## TEXT EXCERPT
# # #

However, “an opposing party may not rely merely on allegations or denials in its own pleading; rather, its response must-by affidavits or as otherwise provided in this rule-set out specific facts showing a genuine issue for trial.” Fed.R.Civ.P. 56(e) (2); see Matsushita, 475 U.S. at 586-87. In other words, the non-moving party must provide “affirmative evidence” from which a jury could return a verdict in its favor. Anderson, 477 U.S. at 257. “Conclusory allegations, conjecture, and speculation ... are insufficient to create a genuine issue of fact.” Niagra Mohawk Power Corp. v. Jones Chem., Inc., 315 F.3d 171, 175 (2d Cir.2003) (quoting Kerzer v. Kingly Mfg., 156 F.3d 396, 400 (2d Cir.1998)). Moreover, “[t]he ‘mere existence of a scintilla of evidence’ supporting the non-movant's case is also insufficient to defeat summary judgment.” Id. (quoting Anderson, 477 U.S. at 252).


Finally, “[w]here the non-moving party is proceeding pro se, the court must interpret that party's supporting papers liberally, that is, interpret them ‘to raise the strongest possible arguments that they suggest.’ ” Forsyth v. Fed'n Empl. & Guidance Serv., 409 F.3d 565, 569 (2d Cir.2005) (quoting Burgos v. Hopkins, 14 F.3d 787, 790 (2d Cir.1994)).

# # #

## DATA EXTRACT

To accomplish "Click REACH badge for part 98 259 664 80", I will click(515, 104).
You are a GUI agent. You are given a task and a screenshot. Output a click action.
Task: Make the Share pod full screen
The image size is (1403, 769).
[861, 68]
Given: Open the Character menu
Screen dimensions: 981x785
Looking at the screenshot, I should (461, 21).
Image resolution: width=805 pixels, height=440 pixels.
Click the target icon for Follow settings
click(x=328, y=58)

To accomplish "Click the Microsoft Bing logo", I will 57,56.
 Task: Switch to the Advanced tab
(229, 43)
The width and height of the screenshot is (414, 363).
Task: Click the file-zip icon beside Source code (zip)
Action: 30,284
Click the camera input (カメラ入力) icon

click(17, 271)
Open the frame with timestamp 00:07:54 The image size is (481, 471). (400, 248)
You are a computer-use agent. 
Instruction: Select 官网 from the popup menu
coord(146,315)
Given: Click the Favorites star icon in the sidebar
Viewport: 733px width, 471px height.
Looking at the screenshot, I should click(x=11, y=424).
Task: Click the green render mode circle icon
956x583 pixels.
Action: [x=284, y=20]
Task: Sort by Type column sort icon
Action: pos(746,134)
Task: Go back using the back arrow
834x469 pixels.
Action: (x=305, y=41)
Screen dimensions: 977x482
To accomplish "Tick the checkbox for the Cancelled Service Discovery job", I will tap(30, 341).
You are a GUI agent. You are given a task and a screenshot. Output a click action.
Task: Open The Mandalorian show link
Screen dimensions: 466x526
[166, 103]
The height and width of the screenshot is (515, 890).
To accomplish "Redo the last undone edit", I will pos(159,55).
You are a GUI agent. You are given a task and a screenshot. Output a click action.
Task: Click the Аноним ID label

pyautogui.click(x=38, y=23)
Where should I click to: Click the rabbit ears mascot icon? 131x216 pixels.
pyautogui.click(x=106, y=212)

# # #

## WHAT YOU WILL DO
Print the summary judgment text word for word, in full. None of the items are needed here.

## EXERCISE SOLUTION
However, “an opposing party may not rely merely on allegations or denials in its own pleading; rather, its response must-by affidavits or as otherwise provided in this rule-set out specific facts showing a genuine issue for trial.” Fed.R.Civ.P. 56(e) (2); see Matsushita, 475 U.S. at 586-87. In other words, the non-moving party must provide “affirmative evidence” from which a jury could return a verdict in its favor. Anderson, 477 U.S. at 257. “Conclusory allegations, conjecture, and speculation ... are insufficient to create a genuine issue of fact.” Niagra Mohawk Power Corp. v. Jones Chem., Inc., 315 F.3d 171, 175 (2d Cir.2003) (quoting Kerzer v. Kingly Mfg., 156 F.3d 396, 400 (2d Cir.1998)). Moreover, “[t]he ‘mere existence of a scintilla of evidence’ supporting the non-movant's case is also insufficient to defeat summary judgment.” Id. (quoting Anderson, 477 U.S. at 252).


Finally, “[w]here the non-moving party is proceeding pro se, the court must interpret that party's supporting papers liberally, that is, interpret them ‘to raise the strongest possible arguments that they suggest.’ ” Forsyth v. Fed'n Empl. & Guidance Serv., 409 F.3d 565, 569 (2d Cir.2005) (quoting Burgos v. Hopkins, 14 F.3d 787, 790 (2d Cir.1994)).